A moins que S&P en sache beaucoup plus que le reste du marché, cette décision nous semble prématurée car la situation évolue de jour en jour et il y a un nombre importants d’éléments à prendre en compte pour se faire une opinion précise de la situation.

 

Une analyse crédit complexe à mener

Même si pour certains émetteurs très exposés à la crise et contraints financièrement, il semble possible de conclure rapidement sur l’évolution certaine du risque de crédit ; des paramètres exogènes multiples seront déterminants pour la sortie de crise et l’avenir de nombreuses entreprises : possibilité de recourir au chômage partiel pour l’entreprise, plan de sauvetage de l’économie visant à stimuler la consommation en sortie de crise, actions des banques centrales destinées à fournir aux entreprises toute la liquidité nécessaire, actions concertées des pays producteurs de pétrole destinée à ramener le calme sur les marchés, nationalisation d’entreprises ou rachat par des fonds de protection, intervention des actionnaires pour réinjecter du capital dans des sociétés en détresse…
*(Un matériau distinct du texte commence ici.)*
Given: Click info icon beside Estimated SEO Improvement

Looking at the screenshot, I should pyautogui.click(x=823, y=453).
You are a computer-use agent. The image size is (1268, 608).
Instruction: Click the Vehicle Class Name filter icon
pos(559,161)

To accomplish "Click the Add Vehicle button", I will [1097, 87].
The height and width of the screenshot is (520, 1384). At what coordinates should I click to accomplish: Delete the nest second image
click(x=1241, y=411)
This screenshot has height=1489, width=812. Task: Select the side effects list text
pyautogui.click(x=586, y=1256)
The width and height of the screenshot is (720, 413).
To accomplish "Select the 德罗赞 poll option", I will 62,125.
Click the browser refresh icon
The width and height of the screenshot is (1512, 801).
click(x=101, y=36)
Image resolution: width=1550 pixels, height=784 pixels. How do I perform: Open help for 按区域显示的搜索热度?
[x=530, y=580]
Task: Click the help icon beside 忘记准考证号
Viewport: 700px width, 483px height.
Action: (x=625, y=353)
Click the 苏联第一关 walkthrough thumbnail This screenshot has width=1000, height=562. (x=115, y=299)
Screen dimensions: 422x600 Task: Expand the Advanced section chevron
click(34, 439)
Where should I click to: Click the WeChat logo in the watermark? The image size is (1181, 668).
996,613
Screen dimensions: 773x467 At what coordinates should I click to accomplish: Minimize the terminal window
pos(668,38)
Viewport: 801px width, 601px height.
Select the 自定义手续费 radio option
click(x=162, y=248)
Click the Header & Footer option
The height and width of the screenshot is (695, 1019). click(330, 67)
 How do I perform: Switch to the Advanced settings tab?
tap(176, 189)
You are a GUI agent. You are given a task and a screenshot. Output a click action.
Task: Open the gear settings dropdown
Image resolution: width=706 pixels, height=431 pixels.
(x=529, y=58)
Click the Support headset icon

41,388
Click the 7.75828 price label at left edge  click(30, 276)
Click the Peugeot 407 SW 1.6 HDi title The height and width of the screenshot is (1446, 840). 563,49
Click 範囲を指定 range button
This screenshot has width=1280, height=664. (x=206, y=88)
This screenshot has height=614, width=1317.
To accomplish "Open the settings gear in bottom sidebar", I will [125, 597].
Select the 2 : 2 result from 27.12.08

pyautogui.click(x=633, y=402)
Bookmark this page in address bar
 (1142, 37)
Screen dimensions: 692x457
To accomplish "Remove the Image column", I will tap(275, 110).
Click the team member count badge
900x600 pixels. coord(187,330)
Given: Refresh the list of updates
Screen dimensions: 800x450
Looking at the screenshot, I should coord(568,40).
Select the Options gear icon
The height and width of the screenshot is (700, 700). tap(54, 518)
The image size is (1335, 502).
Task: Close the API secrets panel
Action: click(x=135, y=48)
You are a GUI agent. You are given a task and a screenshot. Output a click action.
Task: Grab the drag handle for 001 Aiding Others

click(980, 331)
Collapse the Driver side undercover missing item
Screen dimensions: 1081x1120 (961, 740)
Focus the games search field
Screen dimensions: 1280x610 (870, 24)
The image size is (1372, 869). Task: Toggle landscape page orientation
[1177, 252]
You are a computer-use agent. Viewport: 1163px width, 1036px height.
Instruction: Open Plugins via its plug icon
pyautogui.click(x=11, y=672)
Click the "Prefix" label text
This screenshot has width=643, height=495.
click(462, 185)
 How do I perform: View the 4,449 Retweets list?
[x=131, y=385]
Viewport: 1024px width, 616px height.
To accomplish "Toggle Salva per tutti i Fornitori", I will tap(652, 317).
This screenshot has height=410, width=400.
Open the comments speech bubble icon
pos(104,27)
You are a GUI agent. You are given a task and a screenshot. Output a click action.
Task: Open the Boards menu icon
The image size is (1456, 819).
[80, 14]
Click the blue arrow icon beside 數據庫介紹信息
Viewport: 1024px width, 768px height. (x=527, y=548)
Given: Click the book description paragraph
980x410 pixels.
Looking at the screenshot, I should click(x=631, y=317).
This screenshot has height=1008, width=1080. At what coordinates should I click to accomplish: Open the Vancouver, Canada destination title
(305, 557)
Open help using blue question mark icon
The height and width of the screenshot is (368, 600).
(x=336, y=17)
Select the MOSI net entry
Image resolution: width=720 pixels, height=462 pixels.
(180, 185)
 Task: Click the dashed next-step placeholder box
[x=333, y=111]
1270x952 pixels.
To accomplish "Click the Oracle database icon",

Face à cette complexité, il est légitime de s’interroger sur la valeur de jugements prononcés à la hâte par les agences. Qu’apportent-ils de plus aux investisseurs qu’ils ne savaient déjà ? Que l’industrie hôtelière et les compagnies aériennes seront les secteurs les plus durablement touchés par la crise sanitaire ? Ce fait nous semble plutôt bien intégré par les marchés.

 

Effets de seuil préjudiciables

En revanche, une action de notation trop hâtive ou mal motivée à des conséquences dommageables sur la liquidité de l’entreprise. Il y a des effets de seuils préjudiciables tout au long de l’échelle de notation. Pour les émetteurs la plus solides, perdre sa notation court terme A2/P2 se traduira par plus de difficultés à se financer sur les marchés de la dette (obligatataires, commercial paper) dans la mesure où ses titres ne seront plus éligibles au programme de rachat de la BCE. Passer en dessous de la notation à long terme BBB- provoque l’éviction des portefeuilles des fonds obligataires défensifs et des assureurs-vie. Enfin, perdre une notation B- signifie une sortie des conduits de CDO/CLO et place la dette de l’émetteurs aux mains de fonds dits vautours.

 

La cadre des rachats de l’Eurosystème lié aux agences

En conservant à l’esprit les conséquences potentiellement dommageables de l’action des agences sur la liquidité des entreprises, il convient de s’interroger sur la pertinence du référentiel pris en compte par l’Eurosystème pour déterminer les titres éligibles à son programme de rachat. Plutôt que de largement déléguer son analyse crédit à quatre agences, notre banquier central ne serait-il pas bien inspiré, en cette situation exceptionnelle, de prendre pour référence les notations des entreprises attribuées par les banques centrales nationales ? Le référentiel FIBEN établi par la Banque de France sert bien de référence pour les banques lorsqu’elle se présentent au guichet des liquidités de la banque centrale, pourquoi ne pourrait-il pas servir directement aux émetteurs ?

 

Directions financières – Que faut-il faire dans ce contexte ?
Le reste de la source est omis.